Incidentally I’ve never been particularly huge on board games but I’ve been so surrounded by people who are and for so many years that a certain amount of passion for them seems to have rubbed off on me. I know enough to say if you have not experienced board games other than Cluedo and Monopoly you owe it to yourself to try one of the new generation of games that are actually fun.
Rough concept forest tile. My pen ran dry and I am struggling to keep eyes open so I’m not going to refill and continue I’m foing to bed.
By agreement I am going to try and channel a bit of the style of the indomitable Mike Mignola into my work.
With a quick hue shift to reduce the contrast some.
It’s the final week of school. Tidy trays are packed, classrooms are striped bare.
We have had our long free swim and yes of course I joined in. On Thursday we will feast as a class and conduct our Secret Santa exchange. On Friday we will clean desks and classrooms and then put a film on for the students while the teachers feast.

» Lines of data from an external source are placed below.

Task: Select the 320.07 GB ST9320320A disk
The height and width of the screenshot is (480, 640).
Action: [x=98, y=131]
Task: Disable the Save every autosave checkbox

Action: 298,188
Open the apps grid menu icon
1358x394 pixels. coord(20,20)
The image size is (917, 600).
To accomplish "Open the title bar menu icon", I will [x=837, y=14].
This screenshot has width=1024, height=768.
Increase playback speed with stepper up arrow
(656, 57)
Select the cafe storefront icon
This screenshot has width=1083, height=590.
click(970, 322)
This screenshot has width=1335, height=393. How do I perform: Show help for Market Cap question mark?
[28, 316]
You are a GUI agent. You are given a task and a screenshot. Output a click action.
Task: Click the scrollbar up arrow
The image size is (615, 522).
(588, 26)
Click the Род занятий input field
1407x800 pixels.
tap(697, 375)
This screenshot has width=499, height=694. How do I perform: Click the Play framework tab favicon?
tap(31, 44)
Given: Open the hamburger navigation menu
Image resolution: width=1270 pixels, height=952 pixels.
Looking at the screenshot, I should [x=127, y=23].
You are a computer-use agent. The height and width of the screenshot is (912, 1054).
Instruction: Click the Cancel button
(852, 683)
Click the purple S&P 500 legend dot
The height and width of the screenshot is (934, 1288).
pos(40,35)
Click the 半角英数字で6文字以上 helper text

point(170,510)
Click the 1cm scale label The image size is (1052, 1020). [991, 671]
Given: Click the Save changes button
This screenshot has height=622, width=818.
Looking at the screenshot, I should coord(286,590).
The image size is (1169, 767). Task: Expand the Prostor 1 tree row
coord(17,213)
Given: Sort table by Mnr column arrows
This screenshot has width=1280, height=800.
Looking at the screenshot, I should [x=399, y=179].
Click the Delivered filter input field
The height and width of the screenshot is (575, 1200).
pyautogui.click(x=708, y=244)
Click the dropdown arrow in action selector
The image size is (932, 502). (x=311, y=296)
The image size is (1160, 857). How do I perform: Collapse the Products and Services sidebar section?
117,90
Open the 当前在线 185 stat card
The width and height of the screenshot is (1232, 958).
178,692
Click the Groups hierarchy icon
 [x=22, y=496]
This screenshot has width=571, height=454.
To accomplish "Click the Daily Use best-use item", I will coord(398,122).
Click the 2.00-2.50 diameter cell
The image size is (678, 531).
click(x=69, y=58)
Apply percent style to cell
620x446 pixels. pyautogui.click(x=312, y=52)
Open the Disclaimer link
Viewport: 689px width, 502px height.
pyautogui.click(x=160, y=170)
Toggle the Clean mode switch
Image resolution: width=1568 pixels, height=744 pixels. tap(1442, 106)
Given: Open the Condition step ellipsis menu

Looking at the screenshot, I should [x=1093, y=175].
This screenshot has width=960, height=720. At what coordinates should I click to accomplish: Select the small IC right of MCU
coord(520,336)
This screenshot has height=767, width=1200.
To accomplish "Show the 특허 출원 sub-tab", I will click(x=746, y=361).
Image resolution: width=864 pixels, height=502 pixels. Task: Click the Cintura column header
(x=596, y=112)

Today I was taken off class again to put finishing touches on the template of a project for admin. This Chatterbox will be the interactive display tool for the new 5 year strategic plan at WESS. There are a number of fields still needing filled in and my template has spaces and text boxes ready for them.
This design also features my update of the school’s logo which I completed in my own time mostly out of irritation last year. The original had been hand painted and it seems that at some point somebody had live-traced a low quality scan. I made a number of subtle modifications and fixed a bunch of missing or garbled details from the original.
I had a discussion with my sister who is also a teacher a weekend or two ago in which we both expressed dismay at the present push for earlier and earlier instructional tuition in Australian schools. Today she shared an article, which I think I have seen quoted elsewhere but had not until today read.
Key quote:
Studies have compared groups of children in New Zealand who started formal literacy lessons at ages 5 and 7. Their results show that the early introduction of formal learning approaches to literacy does not improve children’s reading development, and may be damaging. By the age of 11 there was no difference in reading ability level between the two groups, but the children who started at 5 developed less positive attitudes to reading, and showed poorer text comprehension than those children who had started later. In a separate study of reading achievement in 15 year olds across 55 countries, researchers showed that there was no significant association between reading achievement and school entry age.
I maintain that forcing children to read before they want to sets them up for a lifelong distaste for reading rather than a lifelong love of it.
I’ve been packing my classroom this week. I’m taking only the best of my own stationery items and my curated classroom bookshelf collection. Even though I strive to keep as much of my work digital as possible the sheer quantity of paper that comes across my desk each week is extraordinary. I am recycling whole reams as I discard for the pack. I’m also offloading a ton of my own hand made resources as gifts for colleagues or just into the schools collection via the Super Aides on our staff.
The first two are word wall headings. Given to my year level coordinator this year.
It appears I need a better photo This is one of the few items I will keep as it will definitely be used again and again. The school rules are simply Be Safe, Be Respectful, Be Responsible. It is standard classroom protocol to decide as a class the rules for our room on the first day of school. It takes patience and practice to Sheppard the discussion so that we arrive at a set of aspirational rules that the students feel ownership of that can also be used all year long as a behavior check.
This could be the original or it could be a YouTube freeboot. It certainly has less views that the copy doing the rounds on Fbook. Star Wars will merit a post all of its own at some point.